Si será colorista, múltiple y diverso en patrimonio cultural y natural, que sorprende hasta a los colombianos viajados en su propia tierra. Una potencia turística muy lejos de masificarse

O mejor, país de las bellezas. De la natural y de la humana. Así lo decía un maestro de periodistas español enamorado de Colombia. La anatomía del país emociona como un espectáculo, pero además lo hacen entrañable los colombianos con su “extraordinaria disposición a la amistad”. ¿Puede existir una mejor carta de invitación?

Si abundan las bellezas, que hasta se usa esa palabra en sentido contrario: “Vea, home, qué bellesa”, bromean si metes la pata en algo.

La más atrayente, seguro, es la belleza por descubrir. Por eso los viajeros coinciden en calificar este rico rincón del mapamundi como potencia turística, pero sin la masificación de las potencias turísticas. Una rara avis por explorar incluso para los propios colombianos porque no da toda una vida para conocer a fondo las múltiples Colombias. Entre tantas, cada cual puede configurar la suya propia. Es uno de esos países que, como España, no se acaban nunca.
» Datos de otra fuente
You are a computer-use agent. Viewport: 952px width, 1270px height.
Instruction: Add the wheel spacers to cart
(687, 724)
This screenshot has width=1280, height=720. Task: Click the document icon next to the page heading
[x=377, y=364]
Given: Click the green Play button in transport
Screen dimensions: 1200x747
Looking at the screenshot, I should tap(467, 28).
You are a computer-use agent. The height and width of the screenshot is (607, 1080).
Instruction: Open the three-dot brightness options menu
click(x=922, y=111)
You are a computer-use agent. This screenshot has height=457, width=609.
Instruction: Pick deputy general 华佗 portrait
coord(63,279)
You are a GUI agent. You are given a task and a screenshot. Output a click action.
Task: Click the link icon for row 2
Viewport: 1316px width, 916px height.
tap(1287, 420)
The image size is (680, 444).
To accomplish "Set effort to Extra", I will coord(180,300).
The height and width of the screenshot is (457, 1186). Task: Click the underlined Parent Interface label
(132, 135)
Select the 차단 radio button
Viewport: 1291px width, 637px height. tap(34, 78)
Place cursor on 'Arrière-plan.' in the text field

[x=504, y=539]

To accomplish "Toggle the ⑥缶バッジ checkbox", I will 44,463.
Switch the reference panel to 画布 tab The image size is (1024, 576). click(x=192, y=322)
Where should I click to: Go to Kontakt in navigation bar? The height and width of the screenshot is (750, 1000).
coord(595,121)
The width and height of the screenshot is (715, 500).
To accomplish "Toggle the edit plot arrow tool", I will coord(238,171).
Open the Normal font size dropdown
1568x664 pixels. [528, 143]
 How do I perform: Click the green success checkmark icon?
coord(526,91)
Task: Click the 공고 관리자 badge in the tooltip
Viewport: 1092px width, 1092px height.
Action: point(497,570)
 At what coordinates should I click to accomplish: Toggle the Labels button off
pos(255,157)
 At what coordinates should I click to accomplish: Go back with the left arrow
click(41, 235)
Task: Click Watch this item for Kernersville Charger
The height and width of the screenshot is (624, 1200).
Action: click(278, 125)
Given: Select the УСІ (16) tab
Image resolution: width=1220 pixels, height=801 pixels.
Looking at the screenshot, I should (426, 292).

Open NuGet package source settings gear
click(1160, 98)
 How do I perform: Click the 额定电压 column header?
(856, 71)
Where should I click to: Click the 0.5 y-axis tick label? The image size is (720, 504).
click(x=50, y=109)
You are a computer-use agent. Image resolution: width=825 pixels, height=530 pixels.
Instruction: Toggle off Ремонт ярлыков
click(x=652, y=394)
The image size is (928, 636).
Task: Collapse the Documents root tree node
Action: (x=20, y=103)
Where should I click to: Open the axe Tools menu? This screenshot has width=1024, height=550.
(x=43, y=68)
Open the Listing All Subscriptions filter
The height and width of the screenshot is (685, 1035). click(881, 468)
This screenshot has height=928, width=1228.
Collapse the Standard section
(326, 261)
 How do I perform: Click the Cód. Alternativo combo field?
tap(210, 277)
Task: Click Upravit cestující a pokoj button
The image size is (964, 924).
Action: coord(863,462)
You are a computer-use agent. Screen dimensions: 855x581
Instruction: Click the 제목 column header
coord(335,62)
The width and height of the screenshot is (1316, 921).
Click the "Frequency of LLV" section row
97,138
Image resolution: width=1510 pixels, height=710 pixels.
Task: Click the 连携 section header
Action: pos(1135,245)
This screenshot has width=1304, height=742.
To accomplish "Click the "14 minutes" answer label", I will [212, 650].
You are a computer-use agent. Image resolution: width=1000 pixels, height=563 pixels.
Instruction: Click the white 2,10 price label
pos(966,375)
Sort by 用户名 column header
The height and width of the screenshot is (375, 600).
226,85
Diverso, contrastado, mutante, contradictorio incluso. Al oeste sus costas vírgenes abiertas al Pacífico. Hacia el norte, el realismo mágico del Gran Caribe: dicen los costeños de su paisano García Márquez que era un genio, pero para inspirar una novela le bastaba asomarse a una ventana. Las inmensas sabanas de los Llanos. Un erizo de montañas porque en Colombia los Andes se despliegan en tres, como una cola de látigo, con una sierra nevada a cuatro pasos del Caribe y en lo alto los restos de una ciudad perdida. Las selvas del Darién, recién estrenadas porque crecen en unas de las últimas tierras en emerger de todo el planeta. La selva madre en la Amazonía. Y de repente en ese inmenso botánico, desiertos rocosos como el Tatacoa o el arenoso de La Guajira.